第12课：正则表达式(1)

正则表达式（Regular Expressions）的功能，简单地理解就是通过模式（Pattern）来匹配（Match）文本内容，并对所匹配的内容进一步操作，如格式判断、替换、分割、删除等。

C#中的正则表达式

在.NET Framework类库中的System.Text.RegularExpressions命名空间中定义了一系列正则表达式操作资源，如Regex、Match、MatchCollection等类型。

进行简单测试时，可以使用Regex.IsMatch()方法，它需要两个参数，其中，参数一指定文本内容，参数二同样使用字符串类型指定匹配模式；当参数一的文本符合参数二的模式时，方法返回true值，否则返回false值。

下面的代码演示了Regex.IsMatch()方法的应用。

using System;
using System.Text.RegularExpressions;

public partial class Test : System.Web.UI.Page
{
    protected void Page_Load(object sender, EventArgs e)
    {
        string pattern = @"abc";
        string s = "abcdefg";
        bool result = Regex.IsMatch(s, pattern);
        tWeb.WriteLine(result);
    }
}

代码中，首先定义了一个简单的模式，只匹配abc；在字符串s中包含了abc，所以，Regex.IsMatch()方法会返回true。本例最终显示为True。

C#代码中定义模式字符串时，为更有效的定义模式内容，特别是需要通过\字符转义的内容，应使用逐字字符串，即使用@""定义模式字符串。

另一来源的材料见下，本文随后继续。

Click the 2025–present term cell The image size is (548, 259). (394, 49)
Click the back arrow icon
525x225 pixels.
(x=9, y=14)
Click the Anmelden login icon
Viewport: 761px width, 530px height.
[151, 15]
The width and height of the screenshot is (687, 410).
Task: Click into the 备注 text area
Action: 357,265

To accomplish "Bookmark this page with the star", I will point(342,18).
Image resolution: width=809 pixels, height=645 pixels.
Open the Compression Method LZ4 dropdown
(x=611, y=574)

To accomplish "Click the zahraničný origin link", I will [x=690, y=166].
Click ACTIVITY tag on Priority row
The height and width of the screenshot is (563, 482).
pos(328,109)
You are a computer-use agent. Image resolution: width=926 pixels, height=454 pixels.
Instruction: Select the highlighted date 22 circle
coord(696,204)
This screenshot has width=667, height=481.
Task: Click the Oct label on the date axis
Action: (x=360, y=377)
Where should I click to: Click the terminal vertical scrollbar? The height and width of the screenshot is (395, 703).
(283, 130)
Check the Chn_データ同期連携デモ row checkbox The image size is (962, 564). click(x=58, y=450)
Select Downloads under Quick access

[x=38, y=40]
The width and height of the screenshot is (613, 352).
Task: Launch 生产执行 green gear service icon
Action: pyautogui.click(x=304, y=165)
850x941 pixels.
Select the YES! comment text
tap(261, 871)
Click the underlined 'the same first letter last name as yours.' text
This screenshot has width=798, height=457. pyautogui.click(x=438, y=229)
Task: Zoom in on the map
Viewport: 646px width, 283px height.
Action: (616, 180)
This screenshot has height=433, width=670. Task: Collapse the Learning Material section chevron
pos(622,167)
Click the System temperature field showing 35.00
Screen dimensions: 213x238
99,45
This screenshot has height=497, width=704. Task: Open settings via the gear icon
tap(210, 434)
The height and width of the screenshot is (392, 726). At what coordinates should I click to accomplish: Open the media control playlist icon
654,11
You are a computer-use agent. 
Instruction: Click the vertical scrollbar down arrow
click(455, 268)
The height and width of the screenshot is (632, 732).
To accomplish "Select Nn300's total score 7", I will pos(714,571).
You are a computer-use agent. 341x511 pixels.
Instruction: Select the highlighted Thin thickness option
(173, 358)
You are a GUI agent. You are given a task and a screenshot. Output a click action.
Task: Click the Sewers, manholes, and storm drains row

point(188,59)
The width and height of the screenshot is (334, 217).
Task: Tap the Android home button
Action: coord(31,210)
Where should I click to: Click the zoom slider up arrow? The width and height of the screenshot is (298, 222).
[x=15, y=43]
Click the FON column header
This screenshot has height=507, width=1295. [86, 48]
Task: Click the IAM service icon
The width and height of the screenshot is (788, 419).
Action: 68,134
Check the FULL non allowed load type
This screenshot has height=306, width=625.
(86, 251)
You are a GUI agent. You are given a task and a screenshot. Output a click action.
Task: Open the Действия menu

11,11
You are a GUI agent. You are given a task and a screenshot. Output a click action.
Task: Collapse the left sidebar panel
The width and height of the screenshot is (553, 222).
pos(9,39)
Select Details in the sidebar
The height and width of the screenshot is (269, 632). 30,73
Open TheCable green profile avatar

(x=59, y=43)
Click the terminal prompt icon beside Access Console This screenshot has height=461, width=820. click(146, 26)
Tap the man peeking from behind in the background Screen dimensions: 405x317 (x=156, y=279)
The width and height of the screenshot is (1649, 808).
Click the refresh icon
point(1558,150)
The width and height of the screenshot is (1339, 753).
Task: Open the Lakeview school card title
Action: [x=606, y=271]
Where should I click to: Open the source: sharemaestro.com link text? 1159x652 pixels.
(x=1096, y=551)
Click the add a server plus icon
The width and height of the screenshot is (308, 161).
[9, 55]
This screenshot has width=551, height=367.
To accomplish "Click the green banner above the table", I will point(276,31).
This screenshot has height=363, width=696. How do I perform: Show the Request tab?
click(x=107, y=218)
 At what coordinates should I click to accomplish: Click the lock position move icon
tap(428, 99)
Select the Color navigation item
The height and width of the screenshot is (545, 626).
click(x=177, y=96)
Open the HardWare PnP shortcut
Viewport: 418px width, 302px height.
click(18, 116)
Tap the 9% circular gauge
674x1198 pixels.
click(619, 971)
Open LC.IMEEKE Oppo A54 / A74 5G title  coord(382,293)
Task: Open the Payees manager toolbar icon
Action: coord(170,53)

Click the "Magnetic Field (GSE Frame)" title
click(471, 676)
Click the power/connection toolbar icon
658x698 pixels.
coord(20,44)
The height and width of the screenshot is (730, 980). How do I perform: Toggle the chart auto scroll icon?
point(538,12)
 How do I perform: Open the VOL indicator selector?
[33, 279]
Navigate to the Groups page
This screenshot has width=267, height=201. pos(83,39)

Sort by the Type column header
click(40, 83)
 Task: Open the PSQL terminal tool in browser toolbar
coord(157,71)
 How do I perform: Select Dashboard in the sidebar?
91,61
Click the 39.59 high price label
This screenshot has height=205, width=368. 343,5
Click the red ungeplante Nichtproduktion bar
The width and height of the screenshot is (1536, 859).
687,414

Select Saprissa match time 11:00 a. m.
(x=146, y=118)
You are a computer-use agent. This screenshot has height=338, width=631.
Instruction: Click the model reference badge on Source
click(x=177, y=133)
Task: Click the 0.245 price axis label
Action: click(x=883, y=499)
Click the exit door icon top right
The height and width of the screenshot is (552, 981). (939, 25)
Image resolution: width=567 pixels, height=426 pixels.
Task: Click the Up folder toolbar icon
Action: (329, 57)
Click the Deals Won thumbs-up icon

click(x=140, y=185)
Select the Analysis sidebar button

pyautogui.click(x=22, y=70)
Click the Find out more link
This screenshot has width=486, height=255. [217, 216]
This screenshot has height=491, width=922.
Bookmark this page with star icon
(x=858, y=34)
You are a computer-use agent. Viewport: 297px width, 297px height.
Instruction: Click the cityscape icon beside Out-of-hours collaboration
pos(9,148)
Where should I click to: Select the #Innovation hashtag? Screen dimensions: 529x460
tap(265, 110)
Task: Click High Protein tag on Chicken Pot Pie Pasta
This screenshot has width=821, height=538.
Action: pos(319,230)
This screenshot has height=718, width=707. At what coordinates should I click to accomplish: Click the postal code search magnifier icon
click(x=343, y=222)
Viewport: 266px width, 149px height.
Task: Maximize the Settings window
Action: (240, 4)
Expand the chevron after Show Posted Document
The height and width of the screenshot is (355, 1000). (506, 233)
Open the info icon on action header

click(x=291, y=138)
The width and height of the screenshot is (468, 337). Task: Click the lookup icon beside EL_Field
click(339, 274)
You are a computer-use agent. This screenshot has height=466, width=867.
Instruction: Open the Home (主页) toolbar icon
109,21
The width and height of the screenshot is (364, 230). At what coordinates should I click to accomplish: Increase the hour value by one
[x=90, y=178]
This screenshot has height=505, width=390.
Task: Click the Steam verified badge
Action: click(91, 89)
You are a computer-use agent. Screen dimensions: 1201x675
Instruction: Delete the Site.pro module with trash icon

默认情况下，文本的匹配是区分字母大小写的，如果需要忽略字母大小写，可以在Regex.IsMatch()方法中使用第三个参数指定，如下面的代码。

using System;
using System.Text.RegularExpressions;

public partial class Test : System.Web.UI.Page
{
    protected void Page_Load(object sender, EventArgs e)
    {
        string pattern = @"abc";
        string s = "ABCDEFG";
        bool result = Regex.IsMatch(s, pattern,RegexOptions.IgnoreCase);
        tWeb.WriteLine(result);
    }
}

本例，如果Regex.IsMatch()方法没有使用第三个参数会显示False；这里使用RegexOptions.IgnoreCase枚举值指定忽略大小写，运行结果为True。

RegexOptions枚举的常用成员包括：

IgnoreCase，不区分大小写。
Multiline，多行模式。改变^和$的含义，分别指定在任意一行的行首和行尾匹配。在单行模式下，分别匹配文本的开始和结尾。
Singleline，指定单行模式。更改圆点（.）的含义，它会匹配任何字符（包含\n换行符）。在多行模式下，圆点（.）匹配\n之外的所有字符。
RightToLeft，从右向左搜索。

需要获取第一个匹配内容时，可以使用Regex对象中的Match()方法，如下面的代码。

using System;
using System.Text.RegularExpressions;

public partial class Test : System.Web.UI.Page
{
    protected void Page_Load(object sender, EventArgs e)
    {
        string pattern = @"abc";
        string s = "abcdefg";
        Match m = Regex.Match(s,pattern);
        tWeb.WriteLine(m.Value);
    }
}

本例，首先定义了模式pattern和文本内容s，然后调用Regex.Match()方法返回匹配的第一个结果，返回类型为Match类，使用其中的Value属性可以获取匹配的内容。代码执行结果会显示abc，即字符串s中的前三个字符。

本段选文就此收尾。